When I've looked back at my experience learning Danish as a 25-year old, I was thinking 3-4 months. But then I remember the embarrassment of misunderstandings, my husband's writing job applications, my relief that I could submit my American dissertation draft (in English) as my Danish MA thesis, and that most exams were orals. Even many years later when I was trying to earn a living between real jobs, when I was told by a temp agency that I couldn't do a receptionist's job because of my (minimal) accent.
Most texts about learning a second language divide language competency into two categories: BICS (Basic Interpersonal Communicative Skills, and CALP (Cognitive Academic Language Proficiency.) Most kids pick up BICS pretty quickly. I remember meeting a little 4-year-old American boy in our apartment complex in Denmark, very miserable because he couldn't communicate with the other kids. It seems like it didn't take him more than a month before he was playing happily with them. My daughter at age 2 1/2 was having trouble separating the English of her mother and children's books, and the Danish of her father and day care until we spent a couple of weeks in England with no Danish around. After that there was not problem keeping them separated.
So our bilingual children started school with the monolingual Danes and appeared to do as well as them, since they were learning CALP along with their Danish classmates in school...as well as, it appears, at home. Because we read to them in both languages, and discussed things with them, they were getting kid-sized CALP from us. It apparently doesn't matter which language you start doing cognitively stimulating things, as long as you do it. But even so, studies have shown that kids often need 4-7 years to catch up with their classmates when it come to CALP, the stuff that's measured for grades and standardized tests. Small children probably a little less, if they get good support at home, kids 8-14 best, it seems, and over 14 never has a chance to catch up. (Cummins, p. 73) .
Somehow it seems to me that there are parameters not being considered here:
- How much cognitive stimulation is the child getting from home (no matter in what language?)
- How old is the child - or person?
- What is his L1 (a language that is similar in vocabulary to English (i.e. with all the Greek and Latin academic words) or one that is very different?
- How challenging was the child's schooling in L1 before coming here?
Discrete language skills reflect specific phonological, literacy and grammatical knowledge that students acquire as a result of direct instruction and both formal and informal practive (e.g. reading). Some of these ... skills are acquired early ... [including] knowledge of the letters of the alphabet, the sounds represented by the ... letters,,,, and the ability to decode written words into appropriate sounds. [Later] they will also acquire conventions about spelling, capitalization, and punctuation as well as ...grammatical rules...Evidently some students are able to acquire convincing conversational and discrete language skills without being able to use them in academic situations. Thus both the teachers and counselors don't consider the possibility that the student is still a language learner when it comes to cognitive learning skills. Cummins argues for longer protected bilingual training, so that students can develop more of the CALP skills before being transferred to regular classes.
(Cummins, p. 65)
Language presents demands across both contextual and cognitive continua to receive and produce language. If there is sufficient external context, just as gestures and appropriate objects, language learners can understand quite well with minimal language skills. As the student learns vocabulary and cultural background, she internalizes more and more context, so that more can be understood without the external context. Similarly, the language may be cognitively undemanding, as in a conversation or an easy book, while it can become progressively more demanding, as in high school and college classes. Cummins presents a framework to show these two continua.

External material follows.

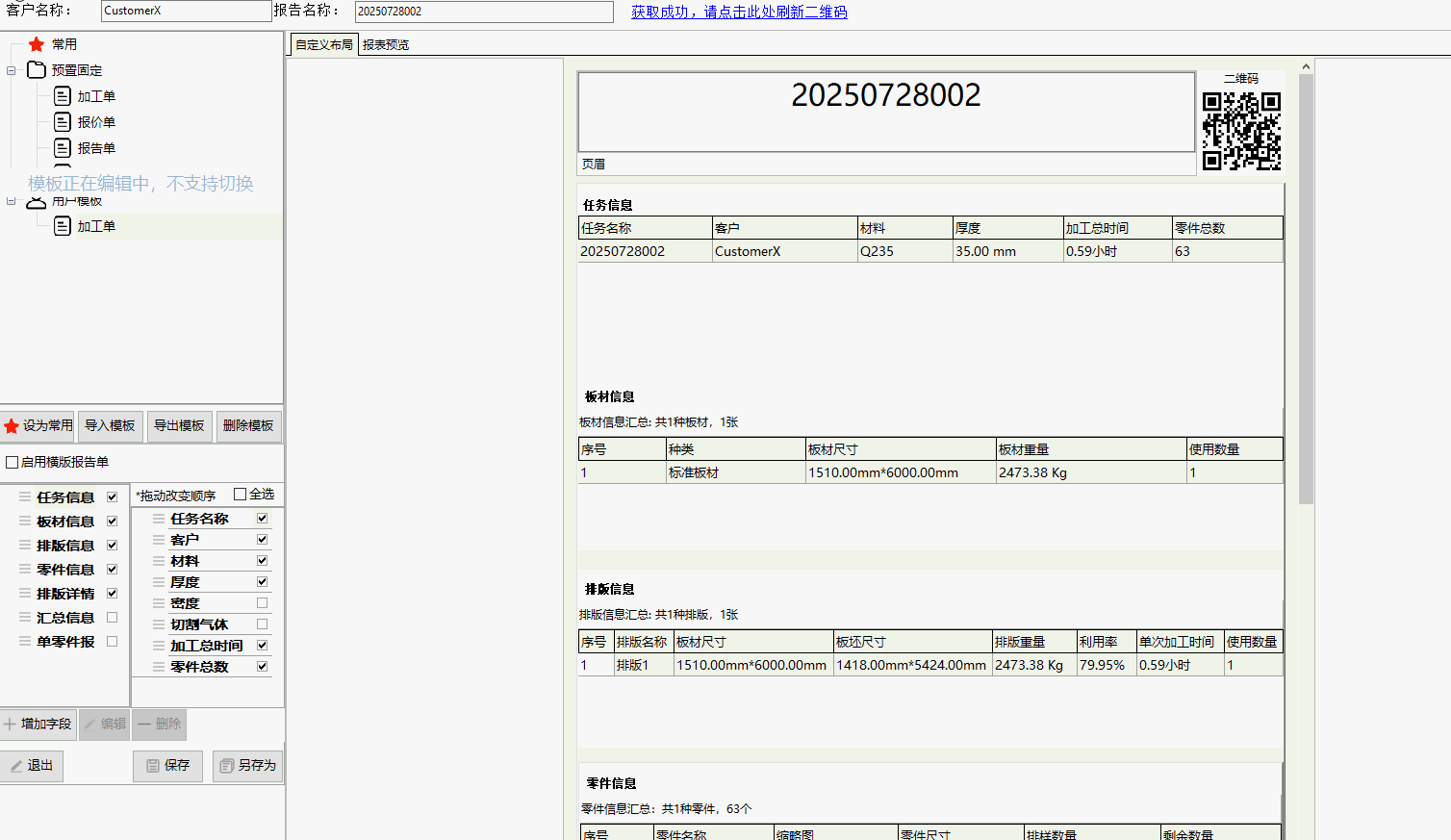The width and height of the screenshot is (1451, 840).
Task: Select 加工单 under 预置固定
Action: pyautogui.click(x=96, y=96)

Cognitively Undemanding Context A C Context Embedded B D Reduced Cognitively Demanding (Cummins, p. 67)
The area A defines normal conversation (BICS), while D is the most academically challenging (CALP). According to Cummins,
the progression of academic tasks should ideally go from quadrant A ... to quadrant B ... and then to quadrant D... Cognitive challenge is essential for academic growth but the internal and external contextual support necessary for bilingual students to meet that challenge must also be built into the activities. ...Quadrant C activities ... can be useful for reinforcement or practice of particular points and for teaching discrete language skills. However, if instruction stays at the level of quadrant C ..., it risks focusing only on out-of-context drills and worksheets, ...[failing] to supply ...elements to facilitate learning: for example, cognitive challenge, affirmation of identity,and extensive comprehensible input in the target language.Of course all students, not just English Learners, can benefit from this progression. It is very interesting to see where Cummins places worksheets as context-reduced, cognitively undemanding.
(Cummins, p. 71)
Getting back to the question of how long it takes to acquire proficiency, Cummins reports on research on students in several different countries. He concludes that students can gain "peer-appropriate" (BICS) language skills quite quickly, since the cognitive level is relatively undemanding. However, it takes students a longer time to catch up with their classmates on the more demanding classroom skills, because their classmates are "a moving target;" they are also moving on. So a language learner has to learn at a faster pace in order to catch up with her classmates, which puts enormous pressure on the students. Even though they are apparently fluent, they still need a lot of support in the classroom. It is no wonder that many of these students give up when they have to work harder than their classmates. We teachers must be aware that even seemingly well-adjusted language learners may be struggling, and provide them with the support that they need.